▶ READING TEXT
***
Irish Central Bank: insurance platforms must ensure suitability of senior staff

Out-Law Analysis | 22 Jun 2022 | 2:22 pm | 8 min. read

Insurance platforms that do not fully assess the fitness and probity of staff in ‘controlled’ senior roles risk delays to authorisation, Ireland’s regular has warned.

A recent article (17-page / 801KB PDF) published by the Central Bank of Ireland (CBI) strikes a cautionary note for such firms and underlines that, when embarking on an application for an authorisation project, ensuring compliance with the CBI’s Fitness and Probity Regime (F&P Regime) should not be left until the last minute. Applicants unfamiliar with the regime should seek appropriate guidance from Irish legal and professional advisers.

Ireland continues to be among one of the most attractive locations within the EU to establish an insurance or reinsurance intermediary (together, ‘intermediary’) platform. As Ireland has a large and very well-developed international insurance industry, there is a generous talent pool available for new applicants to look to hire from. Typically, authorisation is capable of being granted within 5-6 months of a completed application for authorisation being submitted to the CBI. However, sufficient time needs to be allocated by the applicant in advance of submission in order to carefully compile information and supporting documentation necessary to complete the application form.
***
▶ TO-DO ITEM
Continue the article on the Central Bank of Ireland's fitness and probity rules for insurance platforms, starting after its last sentence.

▶ RECORDED INFORMATION
***
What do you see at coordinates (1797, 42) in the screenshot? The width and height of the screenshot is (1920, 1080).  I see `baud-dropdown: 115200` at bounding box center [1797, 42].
***
▶ RESPONSE BELOW
The ability to demonstrate compliance with the F&P Regime is an integral aspect of an application for authorisation as an intermediary under the European Union (Insurance and Reinsurance) Regulations 2018 (IDR 2018).  An application may be significantly delayed or possibly rejected by the CBI where an applicant has failed to demonstrate compliance.  While it is perhaps trite to mention that an applicant would seek to only hire individuals at board and senior management level who are considered by it to be appropriate to drive the commercial ambition of the insurance business, equal care must be taken to ensure that such individuals meet the CBI's regulatory requirements. These include having relevant qualifications, and relevant professional experience and expertise.

Pre-application considerations

Under the F&P Regime, before submitting an application for authorisation to the CBI, an applicant needs to have careful regard for the CBI's Fitness and Probity Standards (F&P standards) (16-page / 744KB PDF), the 2017 Minimum Competency Code (MCC 2017) (80-page 1.53MB PDF), the Central Bank (Supervision and Enforcement) Act 2013 and the Minimum Competency Regulations 2017 (MCR 2017) (18-page / 562KB PDF).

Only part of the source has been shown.